Linking your Rust library in Xcode

It’s now time to make sure your Rust library is bound into your Swift project, via Xcode.

First, ensure that the libs directory containing your compiled Rust libraries, and the includes directory containing your C header file, are visible to your Xcode project. Then, open your Swift project in Xcode and:

  1. Click your main project file.
  2. Select your project’s target.
  3. Open the “General” tab.
  4. Scroll down to “Frameworks, Libraries and Embedded Content”.
  5. Add my-rust-library-maccatalyst.a and select “Mac Catalyst” under “Filters”.
  6. Add my-rust-library-ios.a and select “iOS” under “Filters”.
  7. Open the “Build Settings” tab of your project target.
  8. Find the “Header Search Paths” setting and make sure that it includes the path to your includes directory.
  9. Find the “Library Search Paths” setting and make sure that it includes the path to your libs directory.

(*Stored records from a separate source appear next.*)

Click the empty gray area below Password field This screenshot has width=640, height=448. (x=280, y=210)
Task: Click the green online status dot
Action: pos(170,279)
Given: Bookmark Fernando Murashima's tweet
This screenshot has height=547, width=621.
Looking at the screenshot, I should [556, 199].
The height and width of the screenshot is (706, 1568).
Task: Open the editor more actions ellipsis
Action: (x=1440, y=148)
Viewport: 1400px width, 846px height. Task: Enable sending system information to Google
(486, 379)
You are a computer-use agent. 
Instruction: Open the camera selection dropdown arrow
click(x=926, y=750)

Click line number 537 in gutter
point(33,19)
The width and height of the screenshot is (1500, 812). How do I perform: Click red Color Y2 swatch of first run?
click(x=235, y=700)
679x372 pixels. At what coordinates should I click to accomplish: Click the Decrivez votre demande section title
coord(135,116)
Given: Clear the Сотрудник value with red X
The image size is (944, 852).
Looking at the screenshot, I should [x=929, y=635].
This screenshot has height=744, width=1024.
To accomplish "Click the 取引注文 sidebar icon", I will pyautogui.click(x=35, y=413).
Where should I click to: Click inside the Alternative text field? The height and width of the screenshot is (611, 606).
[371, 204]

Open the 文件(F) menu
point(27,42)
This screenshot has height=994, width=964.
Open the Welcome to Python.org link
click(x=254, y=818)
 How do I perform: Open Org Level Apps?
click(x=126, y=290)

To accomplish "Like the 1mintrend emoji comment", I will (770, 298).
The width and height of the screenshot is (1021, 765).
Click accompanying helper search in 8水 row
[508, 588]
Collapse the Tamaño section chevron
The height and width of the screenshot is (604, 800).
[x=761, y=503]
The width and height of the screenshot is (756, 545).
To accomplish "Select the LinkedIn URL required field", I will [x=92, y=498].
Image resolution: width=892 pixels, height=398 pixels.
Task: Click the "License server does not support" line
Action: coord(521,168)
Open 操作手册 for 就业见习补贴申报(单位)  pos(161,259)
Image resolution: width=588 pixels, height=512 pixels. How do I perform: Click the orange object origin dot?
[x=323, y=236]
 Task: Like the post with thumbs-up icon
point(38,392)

Now, this Swift code should run from anywhere within your target:

let result = rust_hello("world")
let swift_result = String(cString: result!)
rust_hello_free(UnsafeMutablePointer(mutating: result))
print(swift_result)

That’s right: if you’ve completed all of the above steps correctly, rust_hello and all other functions described within your C header bindings should now be magically accessible throughout your Swift code! As if they’re native functions! Hurray!

Remember to always be careful with passing values to and from Rust, as these values are unsafe C values not covered by any of the security guarantees of either Rust or Swift.